- Born: 27 April 1883 Warsaw, Congress Poland
- Died: 31 December 1945 (aged 62) Kraków, Poland
- Citizenship: Poland
- Occupations: Poet, journalist, translator

= Tadeusz Hiż =

Polish poet, journalist and translator (1883–1945)

Tadeusz Leon Hiż (27 April 1883 – 31 December 1945) was a Polish poet, journalist and translator.

== Biography ==
He was the son of Tomasz Hiż (1848−1922) and Leontyna (1850−1920); grandson of Karol Kucz and Józef Hiż; great-grandson of Jan August Hiż.

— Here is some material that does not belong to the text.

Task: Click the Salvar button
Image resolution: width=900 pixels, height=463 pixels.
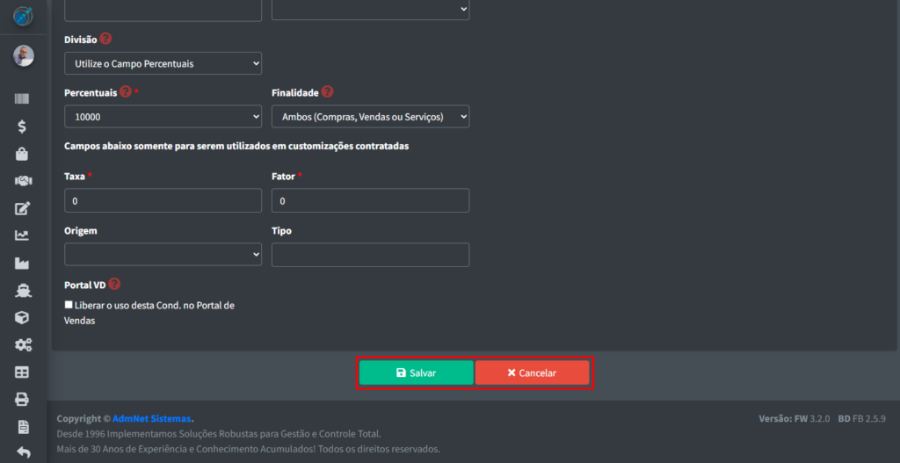Action: coord(416,373)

As a child, he moved with his parents to Saint Petersburg, where his father held a position in the Russian syndicate "Prodameta" (Prodaza metalov). There, Tadeusz Hiż graduated from high school. In 1902, he entered the Law Faculty of Saint Petersburg University. He participated in Polish youth life, serving as a board member and host of the Polish student kitchen in Saint Petersburg. He was arrested for organizing a rally in 1907.

His texts appeared, among others, in Gazeta Polska.

In 1915 he married Emilia Hiż née Elżanowska; their sons were Stanisław Hiż and Henryk Hiż.

His remaining were buried at the Rakowicki Cemetery on 3 January 1946.

== Works ==
- "Wybór wierszy" (1908)
- "Sen o skrzydłach. Wiersze i sceny" (1914)
- "Kościuszko" (1917)
- "Hejnał" (1934)
- "Talent, dziwactwo i coś jeszcze" (1937)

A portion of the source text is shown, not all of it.